The data:
○ ○ ○ ○ ○
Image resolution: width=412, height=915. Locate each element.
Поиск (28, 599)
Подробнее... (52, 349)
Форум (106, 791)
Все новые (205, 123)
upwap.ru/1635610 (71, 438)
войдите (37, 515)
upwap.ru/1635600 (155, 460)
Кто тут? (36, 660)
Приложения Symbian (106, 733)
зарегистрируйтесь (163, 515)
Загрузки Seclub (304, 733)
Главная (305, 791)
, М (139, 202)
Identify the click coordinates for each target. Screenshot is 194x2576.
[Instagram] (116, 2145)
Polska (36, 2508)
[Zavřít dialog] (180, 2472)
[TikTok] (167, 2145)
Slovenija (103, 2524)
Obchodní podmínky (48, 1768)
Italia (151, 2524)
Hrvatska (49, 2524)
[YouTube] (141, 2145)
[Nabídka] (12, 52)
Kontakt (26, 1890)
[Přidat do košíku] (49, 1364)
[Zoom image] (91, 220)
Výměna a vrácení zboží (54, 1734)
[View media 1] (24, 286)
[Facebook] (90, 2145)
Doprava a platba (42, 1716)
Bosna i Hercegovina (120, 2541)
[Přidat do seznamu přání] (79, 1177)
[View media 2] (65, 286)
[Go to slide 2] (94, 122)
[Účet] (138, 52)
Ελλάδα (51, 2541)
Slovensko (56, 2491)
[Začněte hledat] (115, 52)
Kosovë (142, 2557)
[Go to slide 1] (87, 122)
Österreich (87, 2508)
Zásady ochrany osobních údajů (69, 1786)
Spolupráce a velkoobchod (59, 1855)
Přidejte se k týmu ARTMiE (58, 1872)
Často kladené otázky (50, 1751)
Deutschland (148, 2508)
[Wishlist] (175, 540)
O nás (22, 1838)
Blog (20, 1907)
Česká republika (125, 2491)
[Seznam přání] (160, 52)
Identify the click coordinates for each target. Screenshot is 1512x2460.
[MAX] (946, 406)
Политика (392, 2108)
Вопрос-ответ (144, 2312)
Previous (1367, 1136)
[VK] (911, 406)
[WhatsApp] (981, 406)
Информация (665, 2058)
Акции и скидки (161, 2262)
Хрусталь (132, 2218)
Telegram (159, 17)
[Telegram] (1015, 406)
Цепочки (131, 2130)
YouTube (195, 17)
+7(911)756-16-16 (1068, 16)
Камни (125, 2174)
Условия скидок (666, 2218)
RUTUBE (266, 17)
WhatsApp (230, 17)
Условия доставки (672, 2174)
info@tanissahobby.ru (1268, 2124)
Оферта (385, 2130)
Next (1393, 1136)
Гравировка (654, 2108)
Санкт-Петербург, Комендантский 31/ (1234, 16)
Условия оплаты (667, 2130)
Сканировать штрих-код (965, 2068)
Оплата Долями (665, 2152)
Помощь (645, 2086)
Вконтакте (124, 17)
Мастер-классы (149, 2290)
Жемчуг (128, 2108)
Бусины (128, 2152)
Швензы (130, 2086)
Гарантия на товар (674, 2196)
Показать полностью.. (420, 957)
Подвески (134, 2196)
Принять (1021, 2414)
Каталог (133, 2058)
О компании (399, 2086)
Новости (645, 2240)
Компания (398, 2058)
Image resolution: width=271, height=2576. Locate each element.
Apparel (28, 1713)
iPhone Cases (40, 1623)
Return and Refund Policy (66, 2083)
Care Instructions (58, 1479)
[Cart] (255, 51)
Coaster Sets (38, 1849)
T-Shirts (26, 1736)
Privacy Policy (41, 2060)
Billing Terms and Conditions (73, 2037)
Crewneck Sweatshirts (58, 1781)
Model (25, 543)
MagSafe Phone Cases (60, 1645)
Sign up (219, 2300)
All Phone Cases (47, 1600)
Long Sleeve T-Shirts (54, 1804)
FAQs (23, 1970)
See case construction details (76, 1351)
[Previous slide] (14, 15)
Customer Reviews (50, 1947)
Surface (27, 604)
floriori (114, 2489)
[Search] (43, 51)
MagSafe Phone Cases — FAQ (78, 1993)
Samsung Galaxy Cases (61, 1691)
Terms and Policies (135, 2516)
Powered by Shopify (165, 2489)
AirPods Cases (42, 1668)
○ ○ ○ ○ ○
Assignment: All lines containing "width" in the material above should appear in your reply, copied exactly.

Reply:
Image resolution: width=412, height=915. Locate each element.
Image resolution: width=271, height=2576. Locate each element.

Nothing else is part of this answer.